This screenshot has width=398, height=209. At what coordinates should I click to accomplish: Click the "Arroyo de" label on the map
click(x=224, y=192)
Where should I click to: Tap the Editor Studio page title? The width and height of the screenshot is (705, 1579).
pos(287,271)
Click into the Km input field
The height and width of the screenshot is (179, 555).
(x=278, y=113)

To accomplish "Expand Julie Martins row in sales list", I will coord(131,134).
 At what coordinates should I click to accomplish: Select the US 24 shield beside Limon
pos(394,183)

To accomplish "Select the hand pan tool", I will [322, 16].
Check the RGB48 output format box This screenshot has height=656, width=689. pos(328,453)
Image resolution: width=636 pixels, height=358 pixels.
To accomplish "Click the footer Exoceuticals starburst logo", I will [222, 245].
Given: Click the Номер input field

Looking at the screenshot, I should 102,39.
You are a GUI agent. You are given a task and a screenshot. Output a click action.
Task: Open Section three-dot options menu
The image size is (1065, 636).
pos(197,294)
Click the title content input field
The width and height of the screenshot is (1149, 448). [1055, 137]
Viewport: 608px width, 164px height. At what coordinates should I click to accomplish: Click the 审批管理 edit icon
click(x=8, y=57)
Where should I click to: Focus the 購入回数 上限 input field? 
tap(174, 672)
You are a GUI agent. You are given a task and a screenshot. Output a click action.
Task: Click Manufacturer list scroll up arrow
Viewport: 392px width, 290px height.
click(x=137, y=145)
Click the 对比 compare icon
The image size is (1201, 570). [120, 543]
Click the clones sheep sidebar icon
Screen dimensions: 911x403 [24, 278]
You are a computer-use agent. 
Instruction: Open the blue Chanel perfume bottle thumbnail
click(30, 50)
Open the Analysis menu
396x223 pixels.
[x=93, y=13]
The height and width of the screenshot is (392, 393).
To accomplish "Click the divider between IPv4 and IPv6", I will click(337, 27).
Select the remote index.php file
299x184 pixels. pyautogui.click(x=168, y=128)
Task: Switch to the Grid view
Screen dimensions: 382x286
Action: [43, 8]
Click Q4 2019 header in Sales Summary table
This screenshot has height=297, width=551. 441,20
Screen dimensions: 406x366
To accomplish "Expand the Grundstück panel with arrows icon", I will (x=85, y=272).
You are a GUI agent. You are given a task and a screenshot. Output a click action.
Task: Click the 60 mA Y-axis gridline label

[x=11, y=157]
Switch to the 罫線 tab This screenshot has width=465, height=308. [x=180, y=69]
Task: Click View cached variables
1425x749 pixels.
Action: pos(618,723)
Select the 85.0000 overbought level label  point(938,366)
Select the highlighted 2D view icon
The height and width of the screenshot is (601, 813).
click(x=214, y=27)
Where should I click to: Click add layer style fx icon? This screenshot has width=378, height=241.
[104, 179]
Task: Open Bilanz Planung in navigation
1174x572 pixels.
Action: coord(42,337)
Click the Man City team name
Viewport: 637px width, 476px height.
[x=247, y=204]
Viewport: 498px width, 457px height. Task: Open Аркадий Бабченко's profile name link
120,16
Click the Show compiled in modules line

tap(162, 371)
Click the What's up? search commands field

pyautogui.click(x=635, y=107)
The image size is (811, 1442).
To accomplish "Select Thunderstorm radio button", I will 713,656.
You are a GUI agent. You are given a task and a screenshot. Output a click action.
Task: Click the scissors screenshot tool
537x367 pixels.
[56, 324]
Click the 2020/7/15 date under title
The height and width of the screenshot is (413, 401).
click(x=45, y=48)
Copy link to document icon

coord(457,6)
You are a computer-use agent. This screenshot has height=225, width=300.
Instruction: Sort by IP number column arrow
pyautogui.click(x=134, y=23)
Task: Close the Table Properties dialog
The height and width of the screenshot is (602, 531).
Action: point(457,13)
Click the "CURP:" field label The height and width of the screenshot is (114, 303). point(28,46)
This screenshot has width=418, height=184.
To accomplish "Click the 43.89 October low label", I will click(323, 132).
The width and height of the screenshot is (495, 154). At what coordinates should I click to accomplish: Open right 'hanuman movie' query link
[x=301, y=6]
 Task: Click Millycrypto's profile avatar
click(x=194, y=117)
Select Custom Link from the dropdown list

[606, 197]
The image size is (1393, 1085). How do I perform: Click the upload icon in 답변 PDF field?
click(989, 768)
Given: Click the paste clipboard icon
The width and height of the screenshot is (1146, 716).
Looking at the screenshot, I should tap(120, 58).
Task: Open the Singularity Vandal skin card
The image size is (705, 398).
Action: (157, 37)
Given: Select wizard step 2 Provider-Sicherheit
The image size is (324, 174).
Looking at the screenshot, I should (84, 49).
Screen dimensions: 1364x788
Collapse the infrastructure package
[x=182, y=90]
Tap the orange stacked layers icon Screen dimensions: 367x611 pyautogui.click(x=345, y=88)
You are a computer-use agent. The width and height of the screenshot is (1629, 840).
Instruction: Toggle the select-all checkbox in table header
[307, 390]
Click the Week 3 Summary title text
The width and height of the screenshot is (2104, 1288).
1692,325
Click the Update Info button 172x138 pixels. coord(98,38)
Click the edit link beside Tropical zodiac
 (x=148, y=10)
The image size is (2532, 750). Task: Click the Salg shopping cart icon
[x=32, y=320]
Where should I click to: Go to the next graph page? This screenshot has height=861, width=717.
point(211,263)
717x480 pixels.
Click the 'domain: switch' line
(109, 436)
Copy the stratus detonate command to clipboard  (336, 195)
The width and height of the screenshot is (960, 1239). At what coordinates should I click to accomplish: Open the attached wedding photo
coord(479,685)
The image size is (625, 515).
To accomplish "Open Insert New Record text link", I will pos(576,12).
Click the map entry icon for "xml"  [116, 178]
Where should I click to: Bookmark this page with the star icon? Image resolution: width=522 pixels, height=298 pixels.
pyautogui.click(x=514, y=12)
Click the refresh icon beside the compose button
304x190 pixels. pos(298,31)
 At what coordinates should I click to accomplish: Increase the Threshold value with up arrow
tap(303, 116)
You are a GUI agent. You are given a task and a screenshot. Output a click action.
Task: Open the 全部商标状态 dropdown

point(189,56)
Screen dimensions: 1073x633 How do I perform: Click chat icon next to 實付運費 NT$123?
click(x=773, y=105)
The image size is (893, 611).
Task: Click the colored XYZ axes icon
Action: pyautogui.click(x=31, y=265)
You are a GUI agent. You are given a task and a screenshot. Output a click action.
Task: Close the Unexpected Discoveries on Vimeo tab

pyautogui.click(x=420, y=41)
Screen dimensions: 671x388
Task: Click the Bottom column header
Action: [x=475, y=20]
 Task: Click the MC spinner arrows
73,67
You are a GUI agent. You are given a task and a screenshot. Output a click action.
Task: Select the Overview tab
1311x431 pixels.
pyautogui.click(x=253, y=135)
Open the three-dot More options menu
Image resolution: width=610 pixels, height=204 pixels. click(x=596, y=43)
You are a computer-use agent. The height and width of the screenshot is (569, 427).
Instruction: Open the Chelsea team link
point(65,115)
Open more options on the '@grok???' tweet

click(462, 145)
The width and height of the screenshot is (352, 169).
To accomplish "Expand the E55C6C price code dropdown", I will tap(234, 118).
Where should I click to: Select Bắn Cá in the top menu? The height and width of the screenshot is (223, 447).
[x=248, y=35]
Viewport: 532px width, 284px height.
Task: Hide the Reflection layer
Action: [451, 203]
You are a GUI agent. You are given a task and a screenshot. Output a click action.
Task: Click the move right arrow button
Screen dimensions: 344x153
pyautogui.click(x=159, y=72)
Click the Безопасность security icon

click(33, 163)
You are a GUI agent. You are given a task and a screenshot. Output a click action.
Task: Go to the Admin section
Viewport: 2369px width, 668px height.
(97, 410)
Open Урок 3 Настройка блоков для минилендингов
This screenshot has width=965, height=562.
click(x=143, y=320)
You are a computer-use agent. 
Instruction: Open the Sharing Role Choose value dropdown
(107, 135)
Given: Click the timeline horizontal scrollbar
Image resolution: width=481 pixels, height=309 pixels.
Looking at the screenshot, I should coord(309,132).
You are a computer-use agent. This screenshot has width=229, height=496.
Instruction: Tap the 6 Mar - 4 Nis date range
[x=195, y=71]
* * *
Work to complete:
Give back the records above exactly, limited to the lines between the one holding "The height and width of the screenshot is (602, 531)." and the one holding "717x480 pixels.", inclusive.

Response to this exercise:
The height and width of the screenshot is (602, 531).
Action: point(457,13)
Click the "CURP:" field label The height and width of the screenshot is (114, 303). point(28,46)
This screenshot has width=418, height=184.
To accomplish "Click the 43.89 October low label", I will click(323, 132).
The width and height of the screenshot is (495, 154). At what coordinates should I click to accomplish: Open right 'hanuman movie' query link
[x=301, y=6]
 Task: Click Millycrypto's profile avatar
click(x=194, y=117)
Select Custom Link from the dropdown list

[606, 197]
The image size is (1393, 1085). How do I perform: Click the upload icon in 답변 PDF field?
click(989, 768)
Given: Click the paste clipboard icon
The width and height of the screenshot is (1146, 716).
Looking at the screenshot, I should tap(120, 58).
Task: Open the Singularity Vandal skin card
The image size is (705, 398).
Action: (157, 37)
Given: Select wizard step 2 Provider-Sicherheit
The image size is (324, 174).
Looking at the screenshot, I should (84, 49).
Screen dimensions: 1364x788
Collapse the infrastructure package
[x=182, y=90]
Tap the orange stacked layers icon Screen dimensions: 367x611 pyautogui.click(x=345, y=88)
You are a computer-use agent. The width and height of the screenshot is (1629, 840).
Instruction: Toggle the select-all checkbox in table header
[307, 390]
Click the Week 3 Summary title text
The width and height of the screenshot is (2104, 1288).
1692,325
Click the Update Info button 172x138 pixels. coord(98,38)
Click the edit link beside Tropical zodiac
 (x=148, y=10)
The image size is (2532, 750). Task: Click the Salg shopping cart icon
[x=32, y=320]
Where should I click to: Go to the next graph page? This screenshot has height=861, width=717.
point(211,263)
717x480 pixels.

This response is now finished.